ALFRED AARON WOLMARK (BRITISH 1877–1961)
TWO WOMEN IN GREEN
£9,450
Auction: 15 JANUARY 2025 FROM 10:00 GMT
Description
signed with monogram and dated 19, oil on canvas
Dimensions
61.5cm x 51.5cm (24 ¼in x 20 ¼ in)
Footnote
Wolmark was born in Warsaw, but Jewish persecution forced his family to relocate to London in the 1880s. Little is known of his early life: the Wolmarks lived in Spitalfields, where the young Alfred’s artistic talent must have been recognised, as by 1895 he had entered the Royal Academy Schools. His early works were academic depictions of Jewish religious life.
When honeymooning in Concarneau, Brittany, Alfred Wolmark had a revelatory encounter with post-impressionist French art and was ‘reborn’ a colourist. He began to simplify forms into flattened planes, and his palette took on a fauvist intensity. Two Women in Green emerges from this period of avant-garde originality which endured throughout the 1910s. He worked from a north London studio developing a personal brand of expressionism, which he also applied to designs for pots, stained glass, and interior and theatre sets. He remained friendly with Jacob Epstein and Sickert’s London Group, and became particularly close with Henri Gaudier-Brzeska.

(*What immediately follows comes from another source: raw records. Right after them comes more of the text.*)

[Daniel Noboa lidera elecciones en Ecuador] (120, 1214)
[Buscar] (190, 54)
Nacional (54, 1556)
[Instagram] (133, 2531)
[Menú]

The repetition of the Two Women in Green’s sculptural forms suggests the influence of decorative arts, as well as an interpretation of Futurism propounded by David Bomberg, rendered with Wolmark’s simplified jewel-toned palette. This work dates to the same year Wolmark visited New York, where an exhibition of his pictures was held at the Kervorkian Gallery between 1919-20.